How are you varying the armature voltage?  DC motor torque is proportional to armature current.  If you are using a rheostat to vary armature voltage you can't expect much low-speed torque.


----------



## valleyboy101 (Jan 16, 2014)

Thanks John,
The field runs at 170 V DC and the armature varies from 40 to 220 V DC depending on where the potentiometer is set to vary the speed.  At 200 rpm the armature voltage is about 40 V DC.  It is a Ward Leonard design drive system.  I agree that I shouldn't expect much torque from such a low armature voltage.  However the system is wired as per the wiring diagram and I can't believe that it was originally such a torquelss wonder.  The manual brags in a restrained British manner about its torque at all speeds.
As I said previously I honestly don't believe that there is a thing wrong with the motor.  It is a shunt wound motor.
Any suggestions?
Michael


----------



## John Hasler (Jan 16, 2014)

valleyboy101 said:


> Thanks John,
> The field runs at 170 V DC and the armature varies from 40 to 220 V DC depending on where the potentiometer is set to vary the speed.  At 200 rpm the armature voltage is about 40 V DC.  It is a Ward Leonard design drive system.  I agree that I shouldn't expect much torque from such a low armature voltage.  However the system is wired as per the wiring diagram and I can't believe that it was originally such a torquelss wonder.  The manual brags in a restrained British manner about its torque at all speeds.
> As I said previously I honestly don't believe that there is a thing wrong with the motor.  It is a shunt wound motor.
> Any suggestions?
> Michael



That's really interesting.  I've read about Ward Leonard systems but I've never actually seen one (I'd love to have a chance to play with one).  It should give you full torque down to quite low speeds.  Something is wrong.   Can you post the wiring diagram?  Here is a link to the Wikipedia article that explains how it works http://en.wikipedia.org/wiki/Ward_Leonard_control

BTW weakening the field of a large DC motor will speed it up, not slow it down.  If you interrupt the field while the motor is running it can speed up so much it explodes.


----------



## valleyboy101 (Jan 16, 2014)

Wisconsin isn't that far away.  Seriously, I just tried to scan the electrical diagram but my computer has lost its driver for the scanner so i'm in the process of reinstalling it.  I'll post it as soon as I can.
Michael


----------



## valleyboy101 (Jan 17, 2014)

Sorry, but I'm having absolutely no success inserting a wiring diagram.  I can upload it, but no way will the scan (or any of my previous pictures) insert the into the post.
I'll keep trying.
Michael


----------



## John Hasler (Jan 17, 2014)

valleyboy101 said:


> Sorry, but I'm having absolutely no success inserting a wiring diagram.  I can upload it, but no way will the scan (or any of my previous pictures) insert the into the post.
> I'll keep trying.
> Michael



Seems to have worked this time: I see a diagram.  Is that exactly how the machine is wired?   In any case, assuming correct wiring my suspicions fall on the rectifier.  What does the DC motor armature voltage do when you stall the spindle?  What does the AC motor do?  Does it slow down?


----------



## valleyboy101 (Jan 17, 2014)

No the AC motor never slows down.  Tomorrow I'll check the rectifier voltage under stall conditions.  The lathe is wired the same as the diagram, with the exception of cutting out the 3 phase.  The rectifier seems to put out its rated voltage.  I tried over 10 times to post the wiring diagram, but after I wrote my apology for not being able to  -  well there it was.  I guess it is the mystery of the internet.
Michael


----------



## John Hasler (Jan 18, 2014)

valleyboy101 said:


> No the AC motor never slows down.  Tomorrow I'll check the rectifier voltage under stall conditions.

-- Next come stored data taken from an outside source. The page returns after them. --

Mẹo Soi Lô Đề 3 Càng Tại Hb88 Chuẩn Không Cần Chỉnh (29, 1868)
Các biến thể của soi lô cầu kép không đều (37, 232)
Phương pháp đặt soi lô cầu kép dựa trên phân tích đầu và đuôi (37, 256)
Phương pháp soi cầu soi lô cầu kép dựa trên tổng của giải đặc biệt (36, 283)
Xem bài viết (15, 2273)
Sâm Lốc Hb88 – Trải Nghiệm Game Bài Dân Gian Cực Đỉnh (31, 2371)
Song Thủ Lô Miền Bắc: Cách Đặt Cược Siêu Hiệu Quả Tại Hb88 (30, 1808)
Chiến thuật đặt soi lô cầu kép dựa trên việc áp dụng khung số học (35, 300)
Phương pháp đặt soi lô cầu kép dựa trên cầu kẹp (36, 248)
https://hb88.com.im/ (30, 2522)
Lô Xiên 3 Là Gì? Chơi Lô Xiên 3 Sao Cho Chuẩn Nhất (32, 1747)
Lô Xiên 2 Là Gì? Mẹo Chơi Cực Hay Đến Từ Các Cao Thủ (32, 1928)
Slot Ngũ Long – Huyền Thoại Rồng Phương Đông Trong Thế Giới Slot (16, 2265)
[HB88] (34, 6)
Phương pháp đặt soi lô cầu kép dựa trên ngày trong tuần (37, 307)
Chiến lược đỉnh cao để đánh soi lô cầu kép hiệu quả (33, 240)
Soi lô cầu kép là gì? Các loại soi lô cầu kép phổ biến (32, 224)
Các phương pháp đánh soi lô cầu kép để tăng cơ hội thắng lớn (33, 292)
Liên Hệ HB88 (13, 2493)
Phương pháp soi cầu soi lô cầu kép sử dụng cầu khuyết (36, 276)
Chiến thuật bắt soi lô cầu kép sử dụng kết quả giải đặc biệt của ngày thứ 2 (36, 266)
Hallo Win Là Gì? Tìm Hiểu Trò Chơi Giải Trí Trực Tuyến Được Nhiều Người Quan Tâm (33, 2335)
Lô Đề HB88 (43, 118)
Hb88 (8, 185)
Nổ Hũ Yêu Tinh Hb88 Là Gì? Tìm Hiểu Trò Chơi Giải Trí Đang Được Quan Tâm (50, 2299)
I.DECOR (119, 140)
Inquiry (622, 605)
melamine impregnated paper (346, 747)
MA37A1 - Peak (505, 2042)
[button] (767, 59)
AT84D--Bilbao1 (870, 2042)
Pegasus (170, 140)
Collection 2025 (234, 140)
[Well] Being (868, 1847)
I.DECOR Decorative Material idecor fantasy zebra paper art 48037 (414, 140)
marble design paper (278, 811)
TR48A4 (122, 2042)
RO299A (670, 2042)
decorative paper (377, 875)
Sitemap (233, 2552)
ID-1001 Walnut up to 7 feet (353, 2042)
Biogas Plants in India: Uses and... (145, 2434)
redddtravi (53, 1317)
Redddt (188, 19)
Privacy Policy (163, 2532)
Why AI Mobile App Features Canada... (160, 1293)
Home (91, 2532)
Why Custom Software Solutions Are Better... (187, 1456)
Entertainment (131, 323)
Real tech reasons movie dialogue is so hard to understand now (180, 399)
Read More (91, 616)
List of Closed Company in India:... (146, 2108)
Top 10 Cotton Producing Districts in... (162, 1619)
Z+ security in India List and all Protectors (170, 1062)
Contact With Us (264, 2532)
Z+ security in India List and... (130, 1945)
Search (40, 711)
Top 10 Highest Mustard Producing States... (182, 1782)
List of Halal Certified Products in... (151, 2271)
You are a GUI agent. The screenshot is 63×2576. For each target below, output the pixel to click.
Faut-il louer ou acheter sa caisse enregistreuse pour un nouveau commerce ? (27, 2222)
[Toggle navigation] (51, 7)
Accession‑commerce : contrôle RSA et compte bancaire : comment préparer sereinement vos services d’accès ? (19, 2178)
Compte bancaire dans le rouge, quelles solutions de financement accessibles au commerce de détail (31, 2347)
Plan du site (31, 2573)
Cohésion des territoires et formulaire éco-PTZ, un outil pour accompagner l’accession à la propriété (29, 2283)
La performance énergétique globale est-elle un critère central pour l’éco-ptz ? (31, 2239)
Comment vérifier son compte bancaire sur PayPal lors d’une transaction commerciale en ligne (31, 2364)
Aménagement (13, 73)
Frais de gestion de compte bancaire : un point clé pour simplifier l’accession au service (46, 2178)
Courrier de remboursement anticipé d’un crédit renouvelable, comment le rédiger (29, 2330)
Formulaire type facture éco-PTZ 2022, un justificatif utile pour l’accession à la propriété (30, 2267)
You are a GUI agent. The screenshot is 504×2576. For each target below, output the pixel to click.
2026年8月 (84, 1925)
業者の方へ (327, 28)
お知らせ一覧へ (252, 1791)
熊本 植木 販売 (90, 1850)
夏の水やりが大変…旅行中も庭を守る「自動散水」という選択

Please also check the DC motor armature voltage and the DC generator voltage under both stall and no-load.



> The lathe is wired the same as the diagram, with the exception of cutting out the 3 phase.
> Michael



Exactly how did you do that?


----------



## valleyboy101 (Jan 18, 2014)

OK here are some readings taken at 240 rpm under no load and stall conditions, all in V DC.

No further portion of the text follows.